**ASSIGNMENT**. Could you print each entry below verbatim while omitting the pictures?

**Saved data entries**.
━━━━━━━━━━
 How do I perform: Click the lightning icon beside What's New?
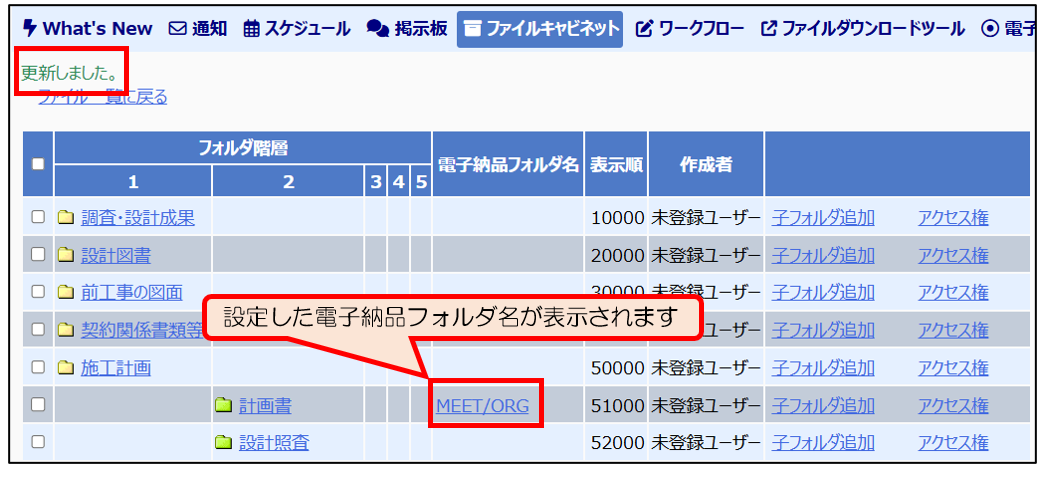pyautogui.click(x=29, y=29)
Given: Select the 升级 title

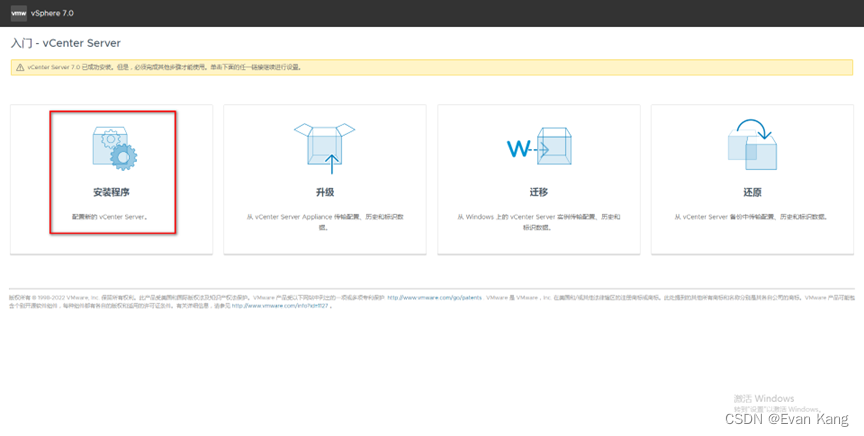Looking at the screenshot, I should tap(325, 190).
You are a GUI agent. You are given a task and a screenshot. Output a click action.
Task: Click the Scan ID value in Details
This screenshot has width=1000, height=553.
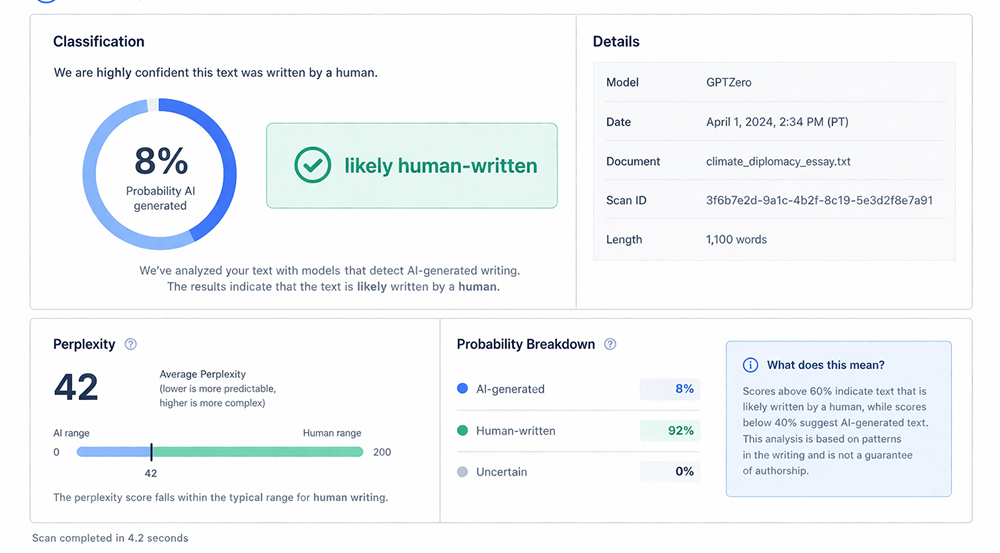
━━━━━━━━━━
**RESULT OF THE TASK**.
 How do I perform: Click the lightning icon beside What's New?
pyautogui.click(x=29, y=29)
Given: Select the 升级 title

Looking at the screenshot, I should tap(325, 190).
You are a GUI agent. You are given a task and a screenshot. Output a click action.
Task: Click the Scan ID value in Details
This screenshot has width=1000, height=553.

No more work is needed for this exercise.